▶ **Your objective**:
Transcribe every line from the one that contains "The image size is (1920, 998)." down to the one that contains "Image resolution: width=1920 pixels, height=1080 pixels. What", both of those included, and nothing else.

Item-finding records
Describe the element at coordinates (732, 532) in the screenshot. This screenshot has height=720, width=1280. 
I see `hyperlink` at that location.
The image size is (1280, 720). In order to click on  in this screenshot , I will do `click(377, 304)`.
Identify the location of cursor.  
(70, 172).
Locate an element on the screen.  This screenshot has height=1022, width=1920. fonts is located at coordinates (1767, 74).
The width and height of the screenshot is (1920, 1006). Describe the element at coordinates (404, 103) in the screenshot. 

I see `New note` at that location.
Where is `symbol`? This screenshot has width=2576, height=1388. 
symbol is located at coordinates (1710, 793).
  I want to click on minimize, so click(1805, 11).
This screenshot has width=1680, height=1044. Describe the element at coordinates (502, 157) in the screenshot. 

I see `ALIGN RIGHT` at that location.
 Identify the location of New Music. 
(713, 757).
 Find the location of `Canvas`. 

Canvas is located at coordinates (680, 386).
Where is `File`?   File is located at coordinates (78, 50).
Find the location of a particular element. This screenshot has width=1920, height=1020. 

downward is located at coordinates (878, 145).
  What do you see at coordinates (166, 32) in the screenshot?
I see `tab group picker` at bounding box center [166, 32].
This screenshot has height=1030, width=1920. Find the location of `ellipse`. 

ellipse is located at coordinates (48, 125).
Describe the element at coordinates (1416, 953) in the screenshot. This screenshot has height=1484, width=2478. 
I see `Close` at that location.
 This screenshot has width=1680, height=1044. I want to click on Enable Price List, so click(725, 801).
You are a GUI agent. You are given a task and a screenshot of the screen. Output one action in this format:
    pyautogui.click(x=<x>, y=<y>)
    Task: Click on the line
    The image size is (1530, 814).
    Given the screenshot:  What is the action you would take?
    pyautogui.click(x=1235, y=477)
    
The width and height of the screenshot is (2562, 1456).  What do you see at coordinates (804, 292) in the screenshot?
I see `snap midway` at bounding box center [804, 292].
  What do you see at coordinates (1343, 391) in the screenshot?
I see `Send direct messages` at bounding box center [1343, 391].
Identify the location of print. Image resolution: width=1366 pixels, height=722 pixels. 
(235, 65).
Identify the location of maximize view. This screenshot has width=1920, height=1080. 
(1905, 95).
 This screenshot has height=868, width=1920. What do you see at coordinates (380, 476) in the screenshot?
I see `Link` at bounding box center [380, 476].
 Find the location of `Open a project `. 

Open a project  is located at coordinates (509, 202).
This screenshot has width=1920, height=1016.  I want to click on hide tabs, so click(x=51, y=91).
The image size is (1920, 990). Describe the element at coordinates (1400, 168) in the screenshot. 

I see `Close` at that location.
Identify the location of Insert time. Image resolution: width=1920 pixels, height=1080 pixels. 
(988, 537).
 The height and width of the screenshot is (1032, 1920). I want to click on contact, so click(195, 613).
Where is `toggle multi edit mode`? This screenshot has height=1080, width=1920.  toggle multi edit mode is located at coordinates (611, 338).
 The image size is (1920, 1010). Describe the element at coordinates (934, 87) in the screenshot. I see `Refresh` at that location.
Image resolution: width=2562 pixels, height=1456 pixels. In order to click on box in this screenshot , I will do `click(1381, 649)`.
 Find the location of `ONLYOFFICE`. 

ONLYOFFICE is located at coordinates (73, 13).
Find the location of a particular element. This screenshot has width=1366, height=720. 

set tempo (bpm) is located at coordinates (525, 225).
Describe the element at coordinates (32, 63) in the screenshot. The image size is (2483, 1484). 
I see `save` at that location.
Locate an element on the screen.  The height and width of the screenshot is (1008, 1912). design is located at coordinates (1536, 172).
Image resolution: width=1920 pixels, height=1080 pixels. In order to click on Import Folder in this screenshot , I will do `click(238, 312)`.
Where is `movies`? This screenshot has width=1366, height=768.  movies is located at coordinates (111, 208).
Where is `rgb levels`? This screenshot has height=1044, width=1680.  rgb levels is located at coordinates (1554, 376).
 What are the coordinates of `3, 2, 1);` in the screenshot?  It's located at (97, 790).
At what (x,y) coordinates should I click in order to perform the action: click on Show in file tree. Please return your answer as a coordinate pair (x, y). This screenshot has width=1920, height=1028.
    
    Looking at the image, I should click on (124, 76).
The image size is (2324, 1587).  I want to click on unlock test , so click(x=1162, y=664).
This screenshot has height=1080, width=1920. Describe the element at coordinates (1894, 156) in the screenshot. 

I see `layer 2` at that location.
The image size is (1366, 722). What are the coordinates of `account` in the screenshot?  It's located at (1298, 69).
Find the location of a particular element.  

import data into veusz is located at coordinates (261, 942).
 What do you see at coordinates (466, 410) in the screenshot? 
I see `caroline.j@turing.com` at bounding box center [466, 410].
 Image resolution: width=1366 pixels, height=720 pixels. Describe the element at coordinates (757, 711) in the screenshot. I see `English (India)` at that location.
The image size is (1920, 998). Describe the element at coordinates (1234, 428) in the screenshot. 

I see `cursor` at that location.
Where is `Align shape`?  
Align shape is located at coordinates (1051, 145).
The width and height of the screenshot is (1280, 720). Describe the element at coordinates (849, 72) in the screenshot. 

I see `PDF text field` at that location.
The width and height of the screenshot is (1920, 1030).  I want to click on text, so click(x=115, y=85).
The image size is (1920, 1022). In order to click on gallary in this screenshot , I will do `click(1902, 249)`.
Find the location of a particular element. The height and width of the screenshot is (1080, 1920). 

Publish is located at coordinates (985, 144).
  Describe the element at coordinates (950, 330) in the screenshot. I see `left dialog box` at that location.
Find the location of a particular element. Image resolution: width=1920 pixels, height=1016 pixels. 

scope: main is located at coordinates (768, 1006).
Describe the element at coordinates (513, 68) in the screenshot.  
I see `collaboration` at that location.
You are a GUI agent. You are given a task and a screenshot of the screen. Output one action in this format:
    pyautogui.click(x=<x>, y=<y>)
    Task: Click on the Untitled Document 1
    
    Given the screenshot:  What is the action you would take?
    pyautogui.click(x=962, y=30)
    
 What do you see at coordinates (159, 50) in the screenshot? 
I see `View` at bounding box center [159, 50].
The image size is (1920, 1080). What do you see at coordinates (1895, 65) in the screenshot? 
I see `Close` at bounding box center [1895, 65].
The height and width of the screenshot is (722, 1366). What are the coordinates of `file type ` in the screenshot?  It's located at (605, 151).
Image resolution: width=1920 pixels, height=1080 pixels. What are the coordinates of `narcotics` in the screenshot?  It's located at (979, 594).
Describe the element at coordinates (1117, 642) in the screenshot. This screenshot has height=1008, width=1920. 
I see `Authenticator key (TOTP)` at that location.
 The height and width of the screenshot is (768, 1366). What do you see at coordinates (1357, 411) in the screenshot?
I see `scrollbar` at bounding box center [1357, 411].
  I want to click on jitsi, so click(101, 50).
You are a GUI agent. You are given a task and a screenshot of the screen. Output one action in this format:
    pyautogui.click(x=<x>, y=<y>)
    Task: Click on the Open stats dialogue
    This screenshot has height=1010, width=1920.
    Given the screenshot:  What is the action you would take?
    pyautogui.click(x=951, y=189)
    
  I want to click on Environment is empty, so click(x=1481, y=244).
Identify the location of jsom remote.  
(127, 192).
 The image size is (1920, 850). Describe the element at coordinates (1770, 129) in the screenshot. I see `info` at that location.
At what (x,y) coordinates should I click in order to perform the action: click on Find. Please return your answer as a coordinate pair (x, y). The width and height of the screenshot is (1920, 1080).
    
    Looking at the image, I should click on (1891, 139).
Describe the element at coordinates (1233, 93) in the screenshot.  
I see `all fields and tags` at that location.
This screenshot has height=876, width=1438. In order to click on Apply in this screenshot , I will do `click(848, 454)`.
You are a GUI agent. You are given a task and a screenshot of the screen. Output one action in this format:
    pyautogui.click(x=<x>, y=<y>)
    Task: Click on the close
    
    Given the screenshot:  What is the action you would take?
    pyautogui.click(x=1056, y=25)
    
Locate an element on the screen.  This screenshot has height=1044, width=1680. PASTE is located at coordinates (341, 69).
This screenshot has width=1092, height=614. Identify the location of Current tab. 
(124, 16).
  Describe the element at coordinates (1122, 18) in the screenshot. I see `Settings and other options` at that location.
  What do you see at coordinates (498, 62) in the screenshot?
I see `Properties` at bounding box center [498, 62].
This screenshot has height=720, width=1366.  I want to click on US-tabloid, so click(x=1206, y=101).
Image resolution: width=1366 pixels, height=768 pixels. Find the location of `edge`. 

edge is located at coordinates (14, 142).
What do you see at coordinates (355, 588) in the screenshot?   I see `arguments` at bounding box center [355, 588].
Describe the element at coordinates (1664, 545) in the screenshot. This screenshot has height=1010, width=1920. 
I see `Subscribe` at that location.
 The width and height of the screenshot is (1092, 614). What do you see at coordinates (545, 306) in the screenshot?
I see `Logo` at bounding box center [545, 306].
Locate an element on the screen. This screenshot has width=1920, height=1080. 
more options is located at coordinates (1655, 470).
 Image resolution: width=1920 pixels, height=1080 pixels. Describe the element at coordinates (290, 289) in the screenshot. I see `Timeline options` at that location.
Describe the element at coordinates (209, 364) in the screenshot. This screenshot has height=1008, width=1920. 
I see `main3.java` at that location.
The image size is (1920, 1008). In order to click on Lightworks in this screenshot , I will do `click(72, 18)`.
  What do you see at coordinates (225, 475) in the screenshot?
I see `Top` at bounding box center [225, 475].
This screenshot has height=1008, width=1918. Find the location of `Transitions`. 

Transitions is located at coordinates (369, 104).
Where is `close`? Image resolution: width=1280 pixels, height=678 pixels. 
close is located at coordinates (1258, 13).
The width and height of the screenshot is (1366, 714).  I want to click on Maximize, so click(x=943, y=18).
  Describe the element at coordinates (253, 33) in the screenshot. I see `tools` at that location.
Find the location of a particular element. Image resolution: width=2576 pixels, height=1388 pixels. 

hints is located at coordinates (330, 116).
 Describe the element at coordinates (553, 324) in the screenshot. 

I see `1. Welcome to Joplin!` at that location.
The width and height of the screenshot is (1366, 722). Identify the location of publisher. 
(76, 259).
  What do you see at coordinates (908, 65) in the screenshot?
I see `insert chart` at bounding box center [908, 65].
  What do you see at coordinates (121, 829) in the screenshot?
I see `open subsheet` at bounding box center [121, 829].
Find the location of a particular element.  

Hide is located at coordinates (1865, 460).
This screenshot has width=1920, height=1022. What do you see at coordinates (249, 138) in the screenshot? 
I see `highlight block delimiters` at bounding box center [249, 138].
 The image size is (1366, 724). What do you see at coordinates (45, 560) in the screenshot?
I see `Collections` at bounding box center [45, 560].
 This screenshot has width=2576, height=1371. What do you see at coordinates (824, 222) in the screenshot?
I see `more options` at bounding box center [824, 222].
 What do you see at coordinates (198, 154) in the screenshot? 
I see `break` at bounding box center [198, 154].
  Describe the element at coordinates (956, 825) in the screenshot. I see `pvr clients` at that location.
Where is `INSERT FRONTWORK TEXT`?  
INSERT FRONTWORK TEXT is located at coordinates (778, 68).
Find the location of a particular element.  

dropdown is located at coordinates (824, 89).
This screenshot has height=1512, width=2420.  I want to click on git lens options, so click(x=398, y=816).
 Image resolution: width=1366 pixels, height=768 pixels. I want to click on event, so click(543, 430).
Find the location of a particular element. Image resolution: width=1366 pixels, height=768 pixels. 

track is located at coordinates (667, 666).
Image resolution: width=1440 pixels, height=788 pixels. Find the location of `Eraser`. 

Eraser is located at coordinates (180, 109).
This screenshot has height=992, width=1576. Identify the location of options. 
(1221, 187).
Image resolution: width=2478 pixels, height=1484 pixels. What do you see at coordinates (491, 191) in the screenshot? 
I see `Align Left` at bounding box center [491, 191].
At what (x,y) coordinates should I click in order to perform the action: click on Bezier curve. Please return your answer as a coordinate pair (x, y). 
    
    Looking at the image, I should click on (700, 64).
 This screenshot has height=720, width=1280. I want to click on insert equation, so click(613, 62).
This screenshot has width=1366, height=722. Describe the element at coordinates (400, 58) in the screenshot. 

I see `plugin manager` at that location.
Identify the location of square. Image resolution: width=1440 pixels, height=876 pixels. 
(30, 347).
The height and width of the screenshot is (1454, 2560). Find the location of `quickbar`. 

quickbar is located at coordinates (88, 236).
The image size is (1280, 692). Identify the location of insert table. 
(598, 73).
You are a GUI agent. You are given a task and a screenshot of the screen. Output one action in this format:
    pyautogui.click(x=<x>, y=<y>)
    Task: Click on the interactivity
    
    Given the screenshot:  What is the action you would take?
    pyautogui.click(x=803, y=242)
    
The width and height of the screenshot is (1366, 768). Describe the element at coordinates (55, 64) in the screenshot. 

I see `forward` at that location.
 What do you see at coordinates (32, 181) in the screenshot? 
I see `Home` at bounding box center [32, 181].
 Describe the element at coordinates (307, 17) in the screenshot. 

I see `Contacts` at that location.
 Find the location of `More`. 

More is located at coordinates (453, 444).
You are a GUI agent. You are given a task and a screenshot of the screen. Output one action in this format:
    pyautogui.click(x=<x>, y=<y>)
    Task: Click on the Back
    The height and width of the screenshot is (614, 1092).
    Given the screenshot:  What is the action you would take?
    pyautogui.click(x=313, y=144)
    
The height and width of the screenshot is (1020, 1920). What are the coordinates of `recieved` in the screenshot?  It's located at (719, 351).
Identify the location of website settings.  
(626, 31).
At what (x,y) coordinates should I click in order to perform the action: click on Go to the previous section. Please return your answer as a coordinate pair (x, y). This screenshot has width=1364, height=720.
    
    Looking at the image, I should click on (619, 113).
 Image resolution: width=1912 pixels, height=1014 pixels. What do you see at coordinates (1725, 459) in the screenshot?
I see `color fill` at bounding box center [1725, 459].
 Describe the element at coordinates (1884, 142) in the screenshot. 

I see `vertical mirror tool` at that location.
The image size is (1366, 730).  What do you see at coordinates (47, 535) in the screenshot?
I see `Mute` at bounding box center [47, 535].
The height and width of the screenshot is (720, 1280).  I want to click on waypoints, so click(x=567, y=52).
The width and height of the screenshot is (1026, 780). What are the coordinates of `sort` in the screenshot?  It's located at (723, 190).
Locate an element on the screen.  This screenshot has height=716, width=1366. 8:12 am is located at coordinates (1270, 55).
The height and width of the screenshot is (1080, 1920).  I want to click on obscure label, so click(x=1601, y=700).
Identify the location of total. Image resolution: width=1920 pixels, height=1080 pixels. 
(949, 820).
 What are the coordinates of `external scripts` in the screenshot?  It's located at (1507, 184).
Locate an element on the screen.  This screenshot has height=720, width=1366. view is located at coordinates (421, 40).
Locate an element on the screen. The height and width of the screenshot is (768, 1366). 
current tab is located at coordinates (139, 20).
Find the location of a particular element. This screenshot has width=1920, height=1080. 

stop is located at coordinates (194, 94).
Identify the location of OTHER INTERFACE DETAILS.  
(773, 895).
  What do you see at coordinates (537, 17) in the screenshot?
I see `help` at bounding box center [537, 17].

▶ **Reply to the task**:
The image size is (1920, 998). Describe the element at coordinates (1234, 428) in the screenshot. 

I see `cursor` at that location.
Where is `Align shape`?  
Align shape is located at coordinates (1051, 145).
The width and height of the screenshot is (1280, 720). Describe the element at coordinates (849, 72) in the screenshot. 

I see `PDF text field` at that location.
The width and height of the screenshot is (1920, 1030).  I want to click on text, so click(x=115, y=85).
The image size is (1920, 1022). In order to click on gallary in this screenshot , I will do `click(1902, 249)`.
Find the location of a particular element. The height and width of the screenshot is (1080, 1920). 

Publish is located at coordinates (985, 144).
  Describe the element at coordinates (950, 330) in the screenshot. I see `left dialog box` at that location.
Find the location of a particular element. Image resolution: width=1920 pixels, height=1016 pixels. 

scope: main is located at coordinates (768, 1006).
Describe the element at coordinates (513, 68) in the screenshot.  
I see `collaboration` at that location.
You are a GUI agent. You are given a task and a screenshot of the screen. Output one action in this format:
    pyautogui.click(x=<x>, y=<y>)
    Task: Click on the Untitled Document 1
    
    Given the screenshot:  What is the action you would take?
    pyautogui.click(x=962, y=30)
    
 What do you see at coordinates (159, 50) in the screenshot? 
I see `View` at bounding box center [159, 50].
The image size is (1920, 1080). What do you see at coordinates (1895, 65) in the screenshot? 
I see `Close` at bounding box center [1895, 65].
The height and width of the screenshot is (722, 1366). What are the coordinates of `file type ` in the screenshot?  It's located at (605, 151).
Image resolution: width=1920 pixels, height=1080 pixels. What are the coordinates of `narcotics` in the screenshot?  It's located at (979, 594).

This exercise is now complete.